Le stade antique d’Athènes (© francou.laurent.free.fr)

Le stade, et ce devait être un spectacle entre tous merveilleux, voyait s’organiser le cortège des Panathénées, ces fêtes en l’honneur de Pallas Athéné que le ciseau de Phidias immortalise et nous raconte aux murs du Parthénon. De là l’épithète de Panathénéen que l’on donnait communément au stade.

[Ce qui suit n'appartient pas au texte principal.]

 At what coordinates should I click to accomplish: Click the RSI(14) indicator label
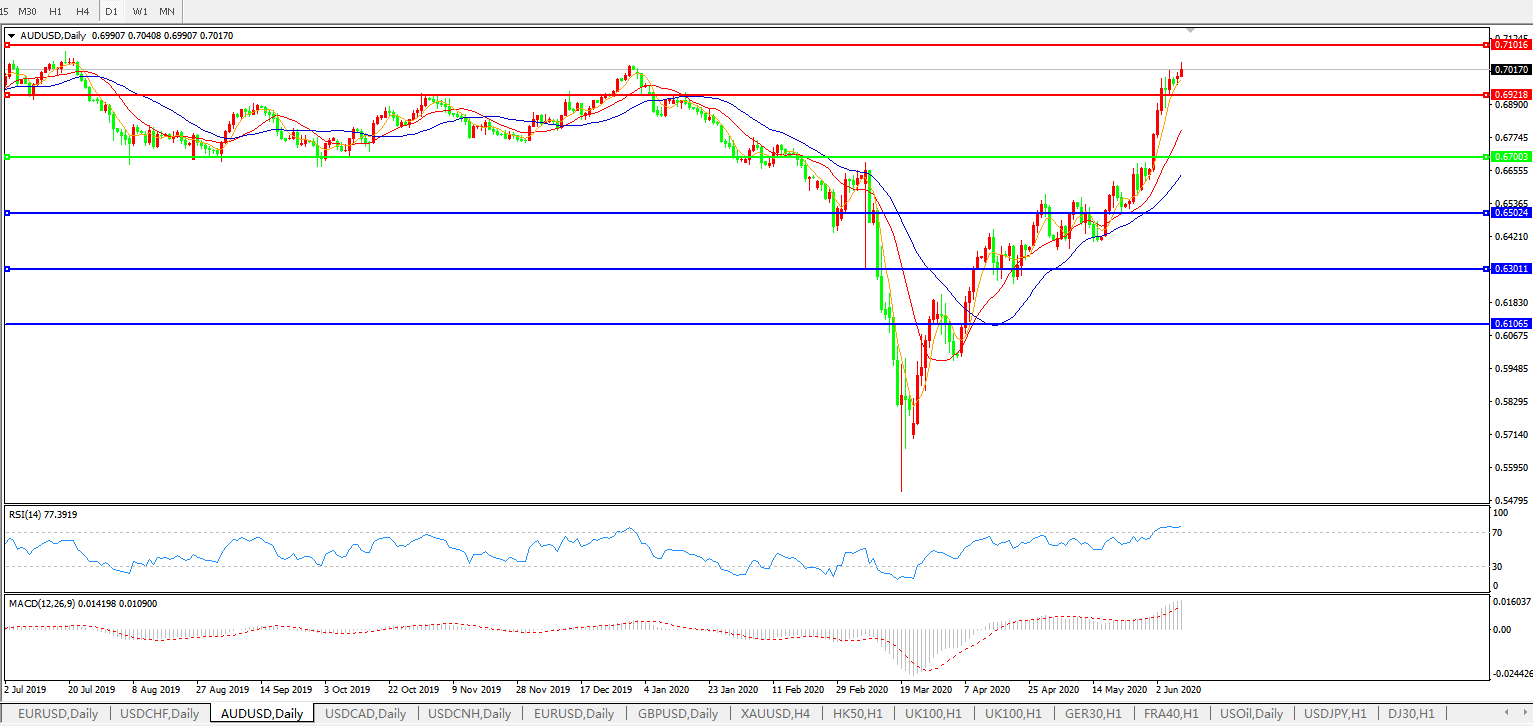click(43, 514)
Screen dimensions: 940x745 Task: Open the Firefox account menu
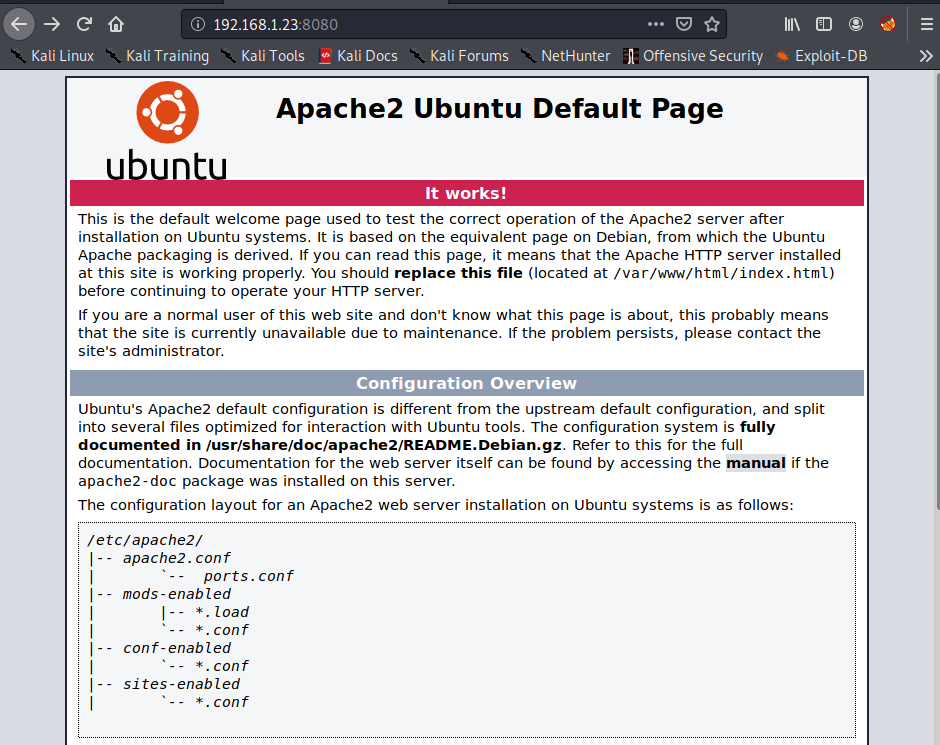pos(856,24)
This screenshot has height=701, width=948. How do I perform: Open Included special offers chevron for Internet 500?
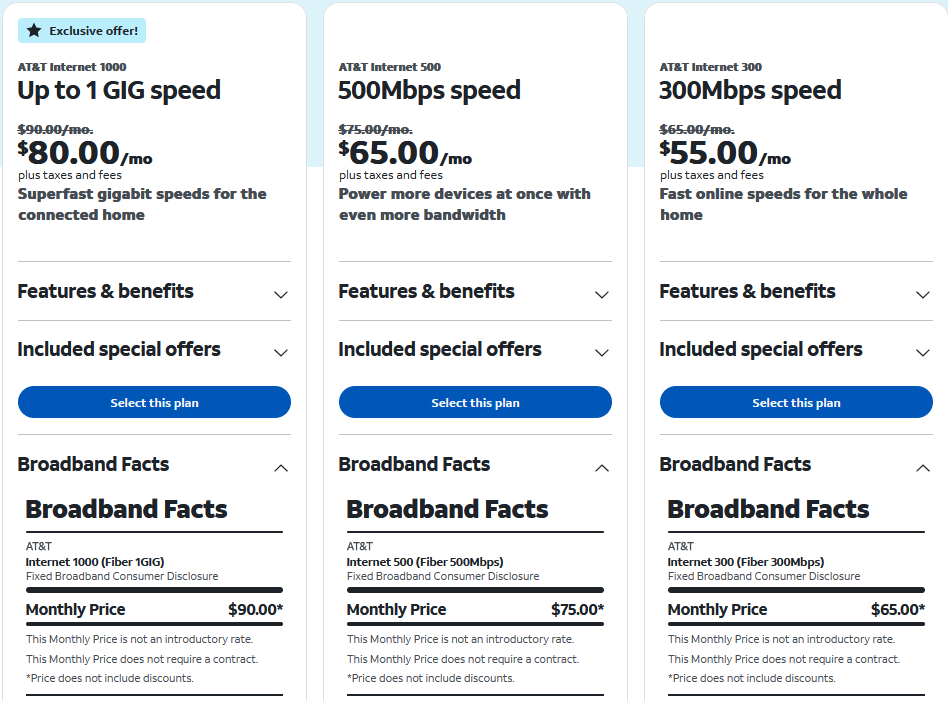(602, 353)
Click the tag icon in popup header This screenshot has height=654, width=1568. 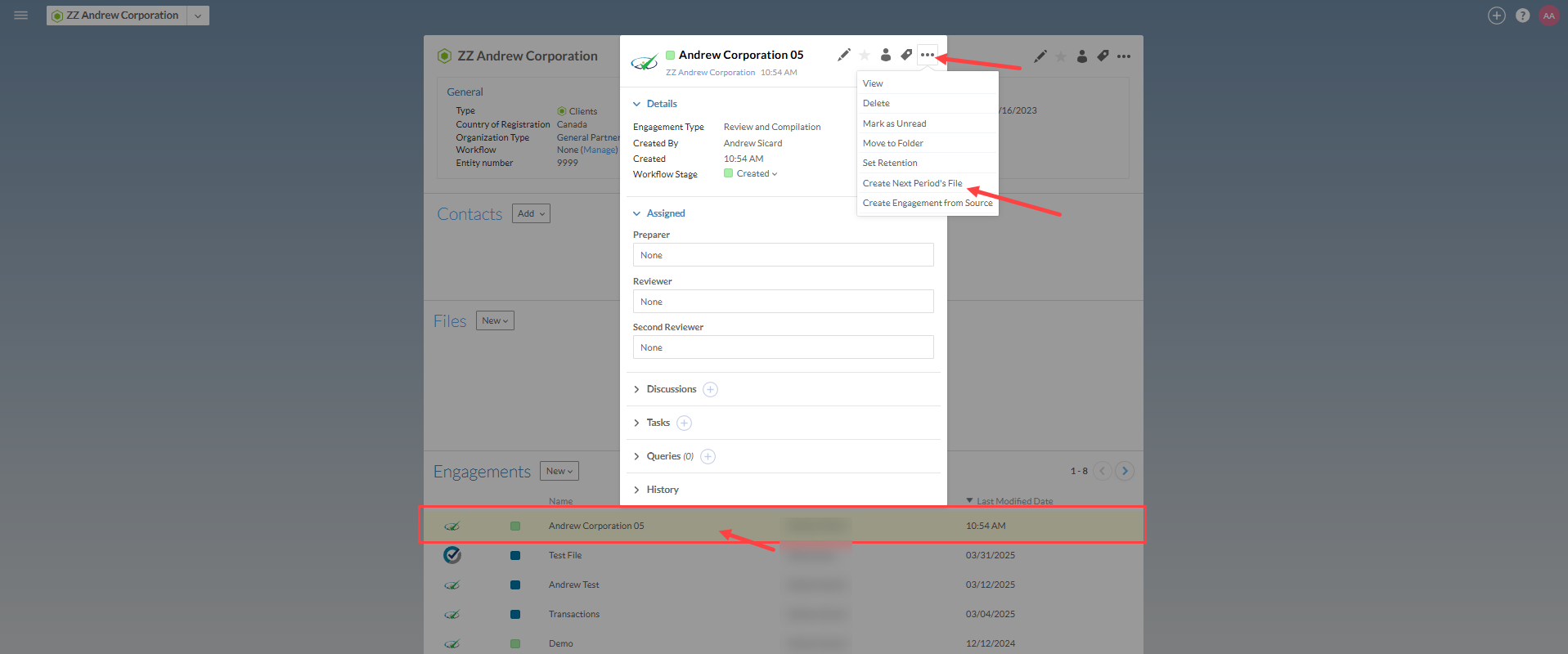[x=906, y=55]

Lorsque l’empereur Hadrien vint en Grèce et visita cette noble cité d’Athènes qu’il désirait passionnément connaître, on lui donna dans le stade une fête encore inoubliée. Était-ce donc les Panathénées, et voulait-on les renouveler en l’honneur du maître, l’associant ainsi par avance à l’immortalité des dieux ? Les Romains attendent la mort de César pour décréter son apothéose, les Grecs ont-ils résolu de faire mieux ? Les beaux éphèbes, les coursiers fringants, les belles canéphores, les vierges porteuses du voile promis à la déesse protectrice d’Athènes, sont-ils déjà là, préparant la pompe d’un merveilleux cortège ? Hélas ! non, le stade est déjà rempli de cris féroces, de grognements et de rugissements. Les fauves attendent César. Mille seront égorgés à la gloire impériale ; le stade sera rouge comme un abattoir. Puisse du moins le maître daigner sourire et s’avouer content ! L’Ilissus est tout voisin du stade, l’Ilissus n’a pas beaucoup d’eau, ce jour-là il aura plus et mieux : du sang.